Example use case:
- archiving completes without any errors,
- there's missing data for one of periods (e.g. week) ore for one of 100 defined segments.
It's only one case, but that is something that happens really often on production servers and is random. I know that the main goal should be to improve Piwik platform to fix such bugs, however now it's not possible (I don't know how to reproduce issue with randomly vanishing archives).
A scheduled task triggered after archiving would do following:
- iterate over recently archived periods (might be cached during archiving probably to prevent overkill with checking ?)
- for each done flag it should count number of numeric values and blob
- blob count should be counted only on 0-level (as we cannot predict how many subtables can there be for each period)
- we should be able to calculate number of expected blobs and numeric (maybe based on active plugins list or just take maximum number for given period, because it's not likely that ALL sites have broken archives. also always at least one site should have complete metrics list)
- if number of numerics is smaller than expected, then such idarchive is suspected to be incomplete
- there should be number of allowed discrepancies - i.e. no ecommerce report if site isn't e-commerce enabled, might have 0 in nb_visits (then such archive is ok to be empty) etc.

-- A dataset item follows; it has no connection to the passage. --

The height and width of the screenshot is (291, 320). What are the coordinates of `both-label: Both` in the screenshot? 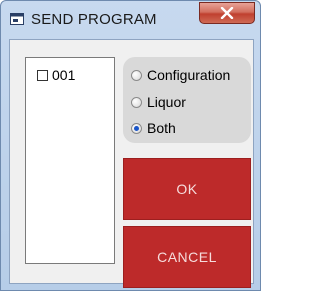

Especially this task should be aware of some values not being inserted into archives (i.e. empty datatable,s zeroes in numerics).
- after iterating over all recently archived ids, report should be logged informing which idsites, periods, segment names, dates seem to be invalid
- also it would be nice to maybe log some values that would allow to easily invalidate such archives along with piwik_option timestamps, so next archiving would reprocess those?